▸ COMPITI RICHIESTI:
1) Rispondi a queste domande sul brano sul governo Schifani:
(a) Chi chiede di "staccare la spina"?
(b) Quale incarico regionale ricopre Elvira Amata?
(c) Quali reati vengono contestati a Gaetano Galvagno oltre alla corruzione impropria?
2) Riassumi in due frasi il brano sul governo Schifani.
3) Per favore, elenca tutte le persone citate per nome nel brano sul governo Schifani.

▸ TESTO FORNITO:
—————

Il governo Schifani è stato percosso da una serie di vicende, talvolta scandali veri e propri, che ne hanno minato le fondamenta e che oggi portano gli avversari politici, con toni diversi, a chiedere di “staccare la spina” (Movimento 5 Stelle) o a presentare una mozione di sfiducia (Ismaele La Vardera). La congiuntura astrale è divenuta nefasta la scorsa estate, con l’iscrizione di Gaetano Galvagno ed Elvira Amata, rispettivamente presidente dell’Ars e assessore regionale al Turismo, nel registro degli indagati della solita Procura di Palermo. Al primo, oltre alla corruzione impropria, vengono contestati i reati di peculato, falso e truffa. Ovviamente, anche in quel caso, il presidente della Regione ha preferito non stravolgere gli assetti della giunta: l’addio ad Amata avrebbe certamente complicato i rapporti coi padrini romani di FdI, alcuni dei quali molto sensibili alle amicizie e alle parole date.

—————

▸ MATERIALE ESTRATTO:
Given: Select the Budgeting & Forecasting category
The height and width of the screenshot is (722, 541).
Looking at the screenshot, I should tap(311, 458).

—————

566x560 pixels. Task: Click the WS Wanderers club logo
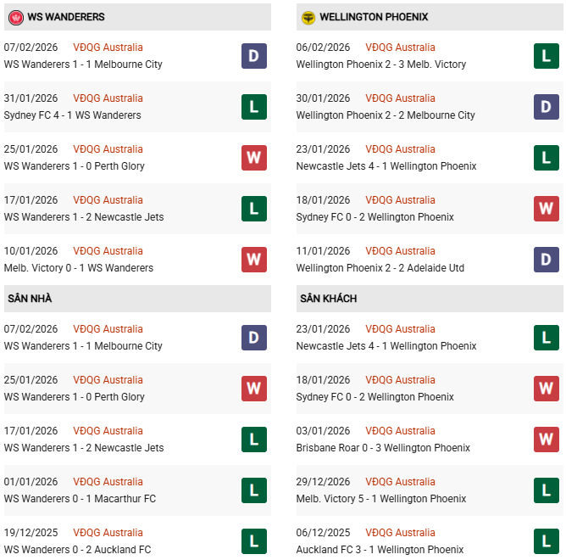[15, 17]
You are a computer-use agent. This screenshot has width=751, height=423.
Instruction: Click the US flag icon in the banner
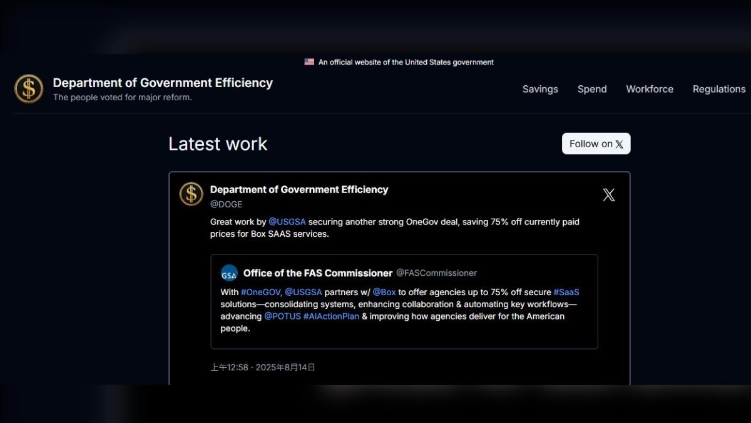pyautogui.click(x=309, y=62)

—————

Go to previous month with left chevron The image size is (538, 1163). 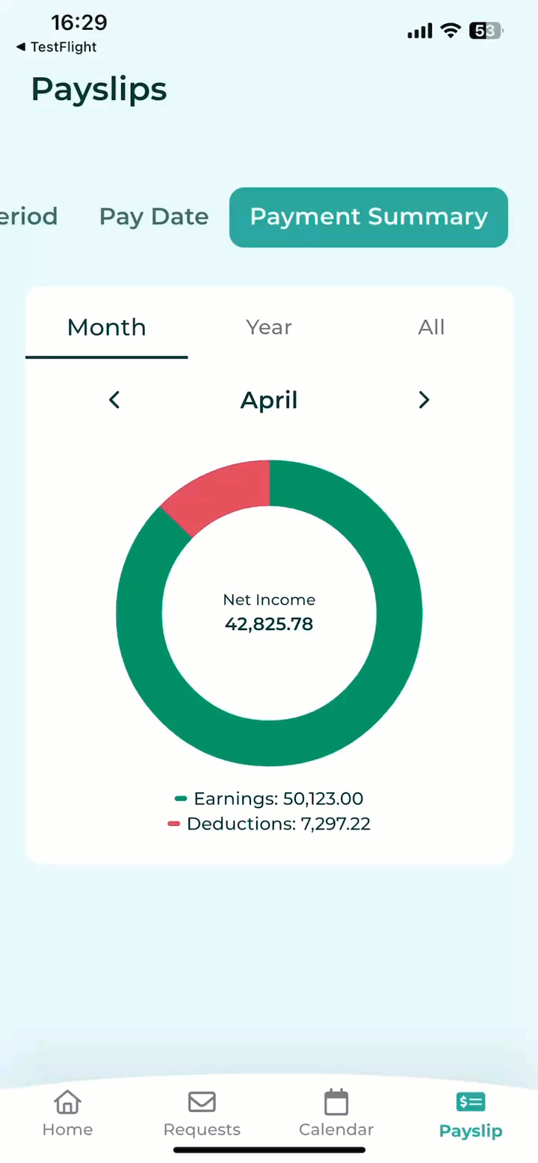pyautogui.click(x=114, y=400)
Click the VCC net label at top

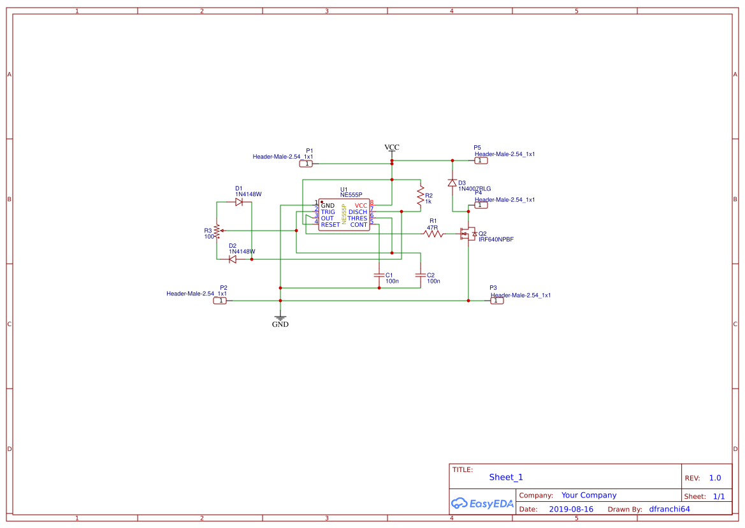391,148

—————

▸ RISULTATI PER COMPITO:
1)
(a) Il Movimento 5 Stelle.
(b) Assessore regionale al Turismo.
(c) Peculato, falso e truffa.

2) Il governo Schifani è stato colpito da una serie di vicende, talvolta veri scandali, che oggi portano gli avversari a chiedere di staccare la spina o a presentare una mozione di sfiducia. La scorsa estate la Procura di Palermo ha iscritto nel registro degli indagati il presidente dell'Ars Gaetano Galvagno e l'assessore al Turismo Elvira Amata, ma il presidente della Regione ha scelto di non stravolgere gli assetti della giunta.

3)
Schifani
Ismaele La Vardera
Gaetano Galvagno
Elvira Amata